In 2021, Kamal somehow convinced a few erstwhile PADD members and filed a case in the High Court pleading the social welfare department must protect the fundamental rights of differently abled individuals and provide job opportunities after completing their education.

“We asked for improving the infrastructure and also drafting a policy that would reserve jobs for them,” Kamal said, insisting the idea was to protect one-per cent reservation.

The outcome was encouraging – 80 positions were reserved only for the hearing impaired in Jammu and Kashmir.

JKSSB Case 2021

When differently-abled individuals applied for a Jammu and Kashmir Service Selection Board (JKSSB) examination, every category was given a one per cent reservation. Among the hearing impaired, however, only 16 candidates were selected, even though 80 posts were reserved for them.

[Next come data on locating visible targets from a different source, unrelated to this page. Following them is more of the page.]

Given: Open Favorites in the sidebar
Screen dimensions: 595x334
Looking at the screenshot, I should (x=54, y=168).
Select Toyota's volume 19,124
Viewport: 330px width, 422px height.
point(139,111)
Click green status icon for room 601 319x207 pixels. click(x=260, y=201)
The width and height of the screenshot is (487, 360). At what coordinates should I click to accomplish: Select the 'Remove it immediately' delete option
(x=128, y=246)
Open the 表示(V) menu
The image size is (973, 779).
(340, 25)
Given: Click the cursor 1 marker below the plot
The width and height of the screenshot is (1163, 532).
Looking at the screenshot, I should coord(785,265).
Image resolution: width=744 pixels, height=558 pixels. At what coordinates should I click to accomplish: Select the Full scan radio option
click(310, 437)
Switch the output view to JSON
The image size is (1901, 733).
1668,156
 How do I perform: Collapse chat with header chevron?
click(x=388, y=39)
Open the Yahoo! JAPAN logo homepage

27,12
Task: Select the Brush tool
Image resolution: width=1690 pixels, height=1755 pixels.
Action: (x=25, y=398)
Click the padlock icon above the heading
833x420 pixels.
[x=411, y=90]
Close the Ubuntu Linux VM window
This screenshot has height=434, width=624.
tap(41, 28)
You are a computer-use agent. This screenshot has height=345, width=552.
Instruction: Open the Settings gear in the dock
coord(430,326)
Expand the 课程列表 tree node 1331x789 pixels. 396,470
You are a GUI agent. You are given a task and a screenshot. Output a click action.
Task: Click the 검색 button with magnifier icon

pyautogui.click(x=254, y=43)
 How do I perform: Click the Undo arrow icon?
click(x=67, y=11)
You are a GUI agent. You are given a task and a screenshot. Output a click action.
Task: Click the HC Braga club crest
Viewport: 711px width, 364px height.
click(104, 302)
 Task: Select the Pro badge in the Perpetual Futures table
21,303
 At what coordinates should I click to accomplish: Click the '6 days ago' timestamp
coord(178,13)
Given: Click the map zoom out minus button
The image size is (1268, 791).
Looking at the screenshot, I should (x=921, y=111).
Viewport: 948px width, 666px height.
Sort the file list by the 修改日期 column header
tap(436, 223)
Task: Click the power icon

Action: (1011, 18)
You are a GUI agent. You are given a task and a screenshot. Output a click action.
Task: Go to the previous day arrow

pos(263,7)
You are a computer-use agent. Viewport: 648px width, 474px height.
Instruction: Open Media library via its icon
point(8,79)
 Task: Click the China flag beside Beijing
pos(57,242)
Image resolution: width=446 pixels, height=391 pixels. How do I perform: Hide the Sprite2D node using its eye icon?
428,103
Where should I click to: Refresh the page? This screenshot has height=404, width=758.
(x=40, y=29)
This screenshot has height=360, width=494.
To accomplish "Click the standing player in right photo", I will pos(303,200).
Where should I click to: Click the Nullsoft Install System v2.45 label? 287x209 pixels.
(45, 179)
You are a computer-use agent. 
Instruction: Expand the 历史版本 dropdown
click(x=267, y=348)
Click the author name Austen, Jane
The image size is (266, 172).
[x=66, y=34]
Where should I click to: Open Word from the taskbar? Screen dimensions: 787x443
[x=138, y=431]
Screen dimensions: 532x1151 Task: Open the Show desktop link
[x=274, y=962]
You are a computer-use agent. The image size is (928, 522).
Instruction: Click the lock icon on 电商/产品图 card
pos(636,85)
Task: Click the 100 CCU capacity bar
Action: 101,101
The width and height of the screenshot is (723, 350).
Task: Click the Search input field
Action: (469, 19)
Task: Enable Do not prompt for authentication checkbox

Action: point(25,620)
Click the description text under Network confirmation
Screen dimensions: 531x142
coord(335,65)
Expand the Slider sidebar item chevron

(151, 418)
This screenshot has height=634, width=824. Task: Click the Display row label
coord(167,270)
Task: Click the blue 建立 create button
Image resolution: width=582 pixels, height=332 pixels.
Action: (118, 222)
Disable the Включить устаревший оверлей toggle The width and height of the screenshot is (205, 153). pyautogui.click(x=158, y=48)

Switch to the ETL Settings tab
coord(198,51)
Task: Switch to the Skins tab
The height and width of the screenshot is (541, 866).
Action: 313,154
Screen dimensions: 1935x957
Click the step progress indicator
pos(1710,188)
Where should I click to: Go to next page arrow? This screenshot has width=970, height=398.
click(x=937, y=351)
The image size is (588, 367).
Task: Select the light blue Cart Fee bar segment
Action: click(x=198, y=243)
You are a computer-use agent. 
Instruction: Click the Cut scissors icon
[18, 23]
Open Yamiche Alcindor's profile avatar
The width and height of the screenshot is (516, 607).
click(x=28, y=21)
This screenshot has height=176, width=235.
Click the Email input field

The aspirants staged a protest against the JKSSB.”It was an interesting list.

Some students were mentioned at multiple positions; one student was mentioned seven times,” said Kamal.

Kamal wrote to the grievance cell and sought an investigation. As the issue caught the media’s attention, the JKSSB updated the list and gave all 80 seats to the hearing impaired.

“This was our biggest achievement.  I am grateful to the parents who contributed to the lawyers’ payment and stood by me.”

Kamal retired from his service in May 2010. He operates from his residence and is satisfied that two of his five children are working. Ishfaq, 32, is a pharmacist and works for the government; Basharat, 30, hearing impaired, stays at home with his sister, Maymoona, 22. Sameer, 26, is a laboratory technician and Shajid is pursuing BTech.